▸ EXERCISE AIM:
Retype the data that follows exactly. No pictures belong in the copy.

Saved entries

━━━━━━━━━━━━━━━━

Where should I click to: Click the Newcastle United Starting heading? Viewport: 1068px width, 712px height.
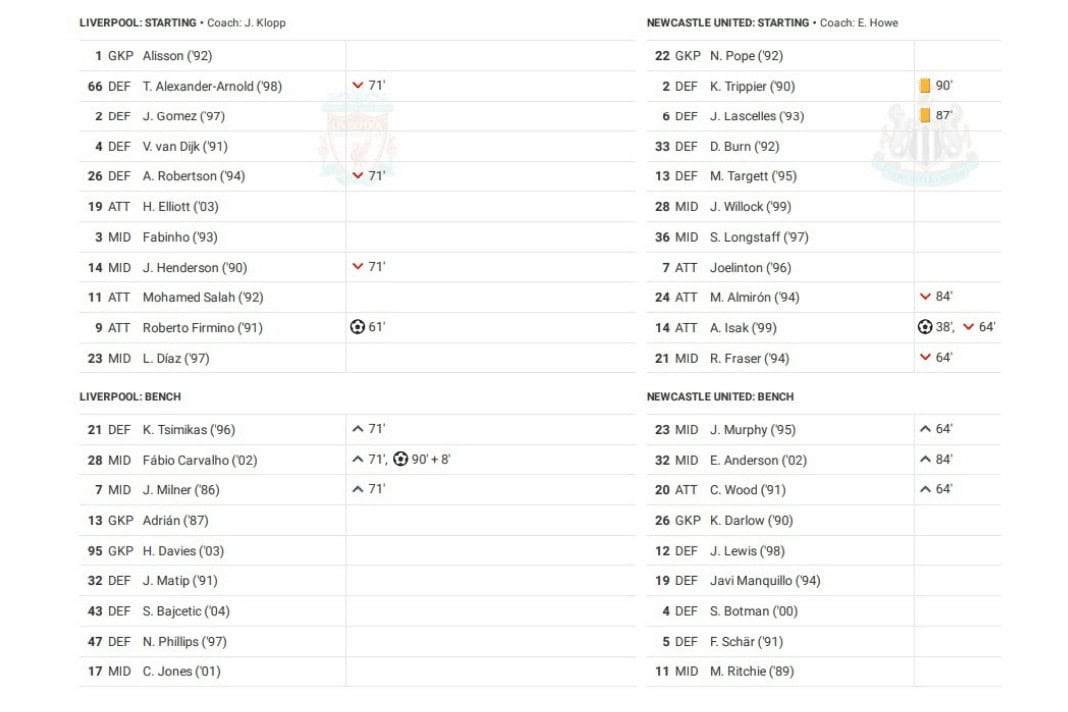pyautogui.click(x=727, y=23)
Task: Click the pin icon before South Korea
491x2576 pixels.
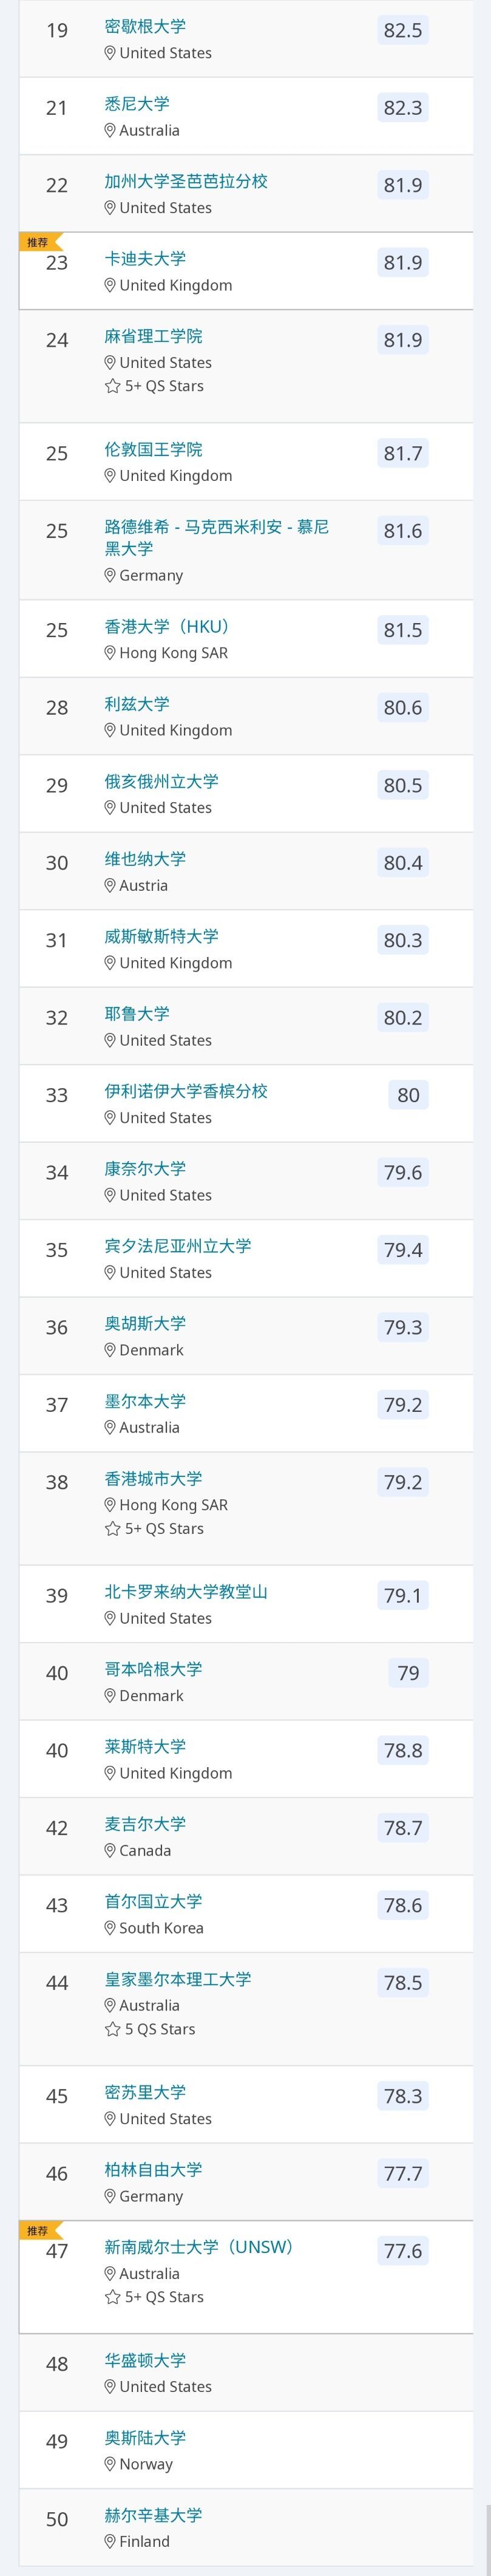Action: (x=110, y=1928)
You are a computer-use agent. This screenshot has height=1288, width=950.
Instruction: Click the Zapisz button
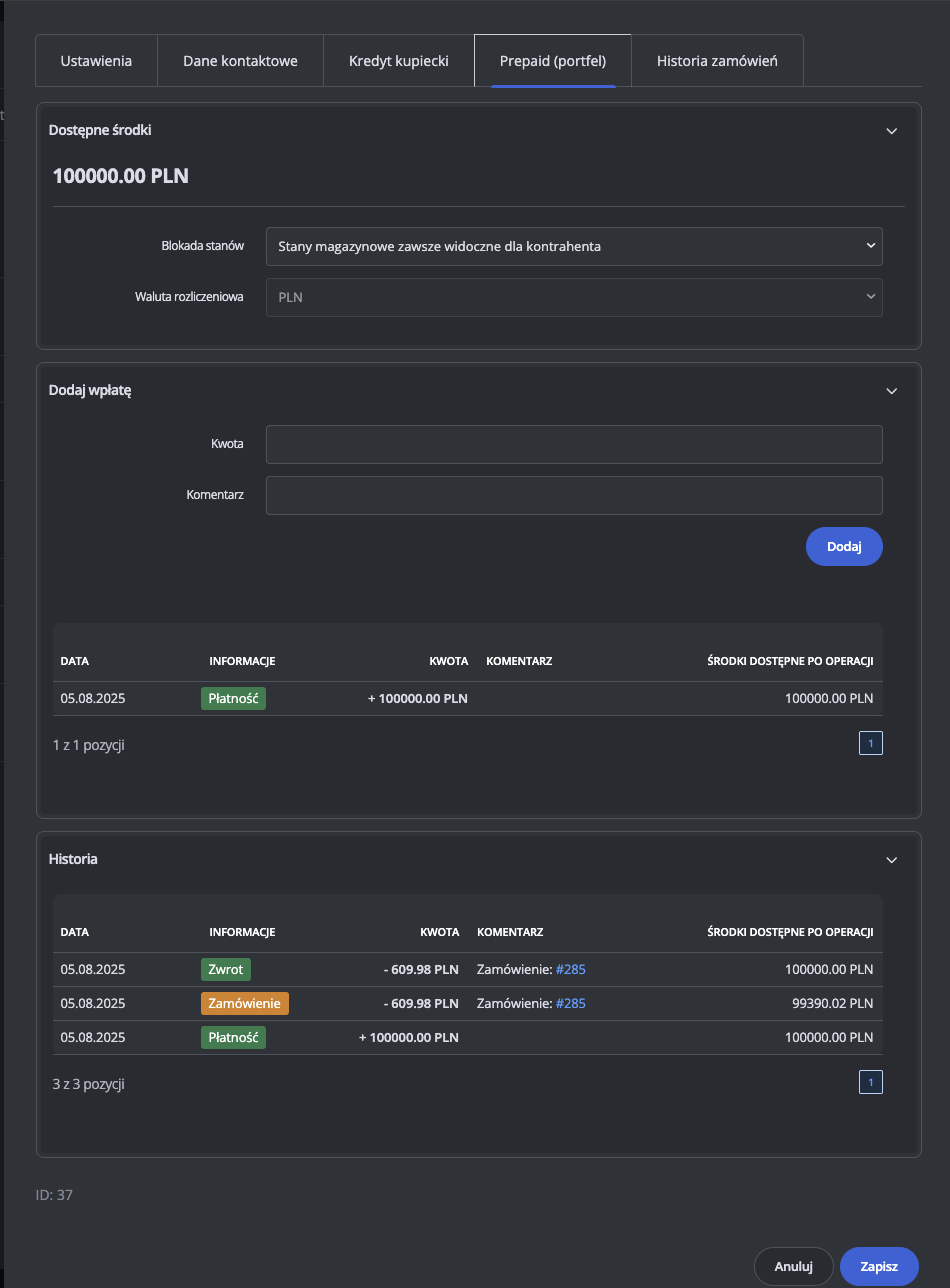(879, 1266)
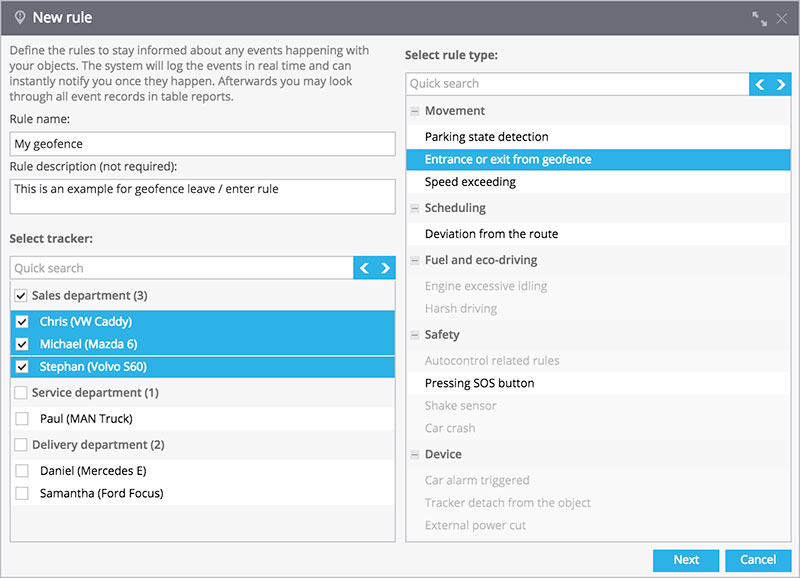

━━━━━━━━━━━━━━━━

▸ SOLUTION BELOW:
Where should I click to: Click the Newcastle United Starting heading? Viewport: 1068px width, 712px height.
pyautogui.click(x=727, y=23)
Task: Click the pin icon before South Korea
491x2576 pixels.
Action: (x=110, y=1928)
You are a computer-use agent. This screenshot has height=1288, width=950.
Instruction: Click the Zapisz button
(879, 1266)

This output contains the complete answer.